Today I interviewed the leaders of the CU Boulder “Hear Someone Out” Campaign which is aimed at reducing hostile and incivil conversations within the workplace, relationships, and the overall CU Boulder community. Their work stood out as a great way to improve active listening, patience, and understanding within our community. The team is led by Peyton Miller, Henry Collins, Alicia Whitman, and Helena Regan, all of whom are senior strategic communications majors at CU Boulder. Today we discussed what the campaign was about and how the team hopes to bring this campaign into their lives after CU.
- Her Campus CU Boulder: What is the “Hear Someone Out” campaign about?
Hear Someone Out: “The ‘Hear Someone Out’ campaign is about promoting civil discourse among CU students in order to address the issue of incivility through our social platforms and online pledge.
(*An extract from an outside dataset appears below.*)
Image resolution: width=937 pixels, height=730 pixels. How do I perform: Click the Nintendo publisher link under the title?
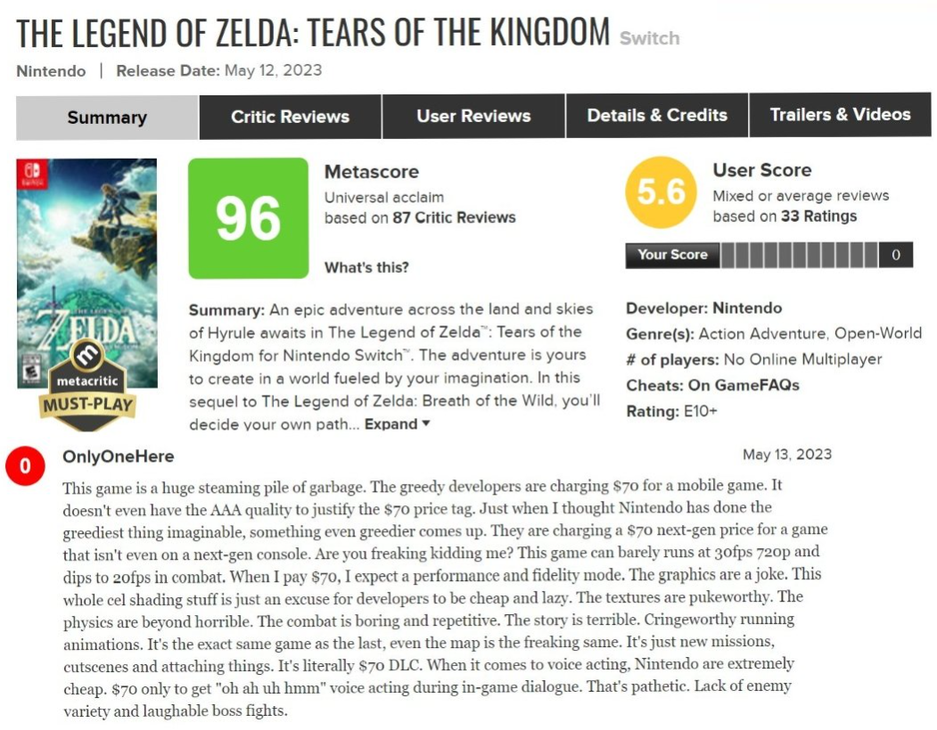pyautogui.click(x=50, y=71)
We recognize that, especially now that we are consumed with technology more than ever, respectful conversations and behavior has been on the decline. Whether this is with “cancelling” someone, blocking a friend instead of communicating with them, or demonizing people we disagree with (without attempting to empathetically understand them), we are creating more division in our society. The ‘Hear Someone Out’ campaign urges fellow students to do just that, to hear someone out for what they are truly saying in a respectful and polite way.”
The emphasis that really stood out to me while interviewing the team was that their approach to this is to increase civil and humane conversations with our peers and view this as a chance to grow. College is such a pivotal point in our lives where we develop a lot of our professional communication skills, so focusing on active listening and empathetic leadership is a great way to grow as an individual.
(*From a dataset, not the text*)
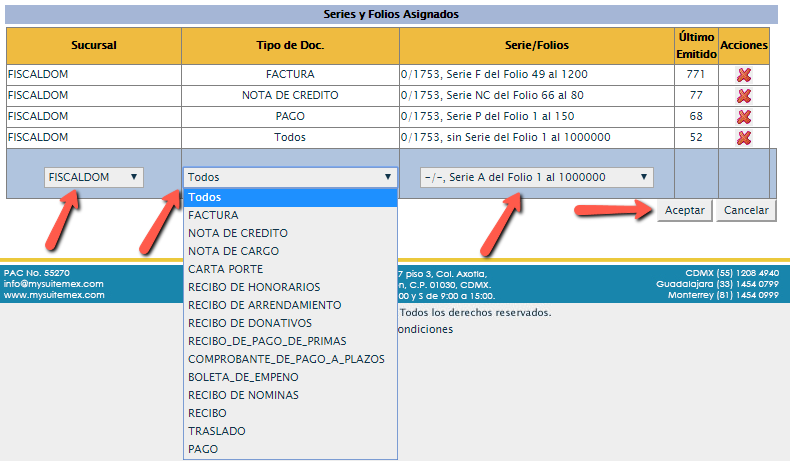Select PAGO at the bottom of list
The image size is (790, 461).
point(203,449)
- HCCU: “How did you get the idea to start this campaign?
The team described how they started this project through their capstone course followed by their participation with PRSSA and the idea that we should follow the Golden Rule and treat others the way we want to be treated, which has since turned into a tangible idea that has evolved much farther.
HSO: “We got started with this campaign through our capstone course called the Bateman Case Study Competition. This nationwide competition, with 75 teams from different universities, calls upon students to create the most successful public relations campaign. This year’s topic is the issue of incivility in America, which has affected our society, political climate, economy and work performance. We decided to create a campaign that we can carry out locally in our Boulder, Colorado community at CU. We have tried to really promote a simple message to students, with examples of incivility that they can relate with.”
- HCCU: “What do you hope to gain from this campaign, specifically within the boulder student body?”
HSO: “We hope for students to gain awareness about the issue of incivility in society from this campaign. We hope that by promoting this campaign, we can instill ideas and encouragement of civility, kindness, and empathy among students at CU. Our goal is to change at least one person, or at least one mind, about the way they present themself when facing an uncivil situation.”
The team has not only made this pledge to themselves, but have also formed their social media presence around tips that can be used everyday to promote civility. They have engaged with the student body through conversations, Zoom classroom discussions, and social distance tabling on Norlin Quad. You can find their social media here and their online pledge here.
- HCCU: “How do you want to see this campaign evolve in the next 5 years?”
HSO: “In the next 5 years, we hope that we can affect the behavior of students at CU with our message of civility, especially as our fellow students enter the workforce. The mission of PRSSA with this competition is to position the public relations profession as a tool to counter incivility and to set an example of civil behavior. Therefore, we hope that through this campaign we do just that with setting our fellow students up for carrying out civil behavior into their next roles as professionals.”
Especially as this team, and the other seniors of CU, enter into the professional workforce in the next few months, we have an opportunity to start changing the pattern currently happening. As a new grad at the bottom of the corporate ladder, they challenge themselves and their peers to not react with hostility to their coworkers and to try to stop the cycle of incivility you advance in your career.
To sum up this interview, (1) Be empathetic in your daily life and with the people around you, and (2) Listen to learn, not to respond. Discussion and human interaction is such a fundamental part of our human existence, so they challenge us all to keep our humanity in our discussions and to embrace learning from one another with a civil heart.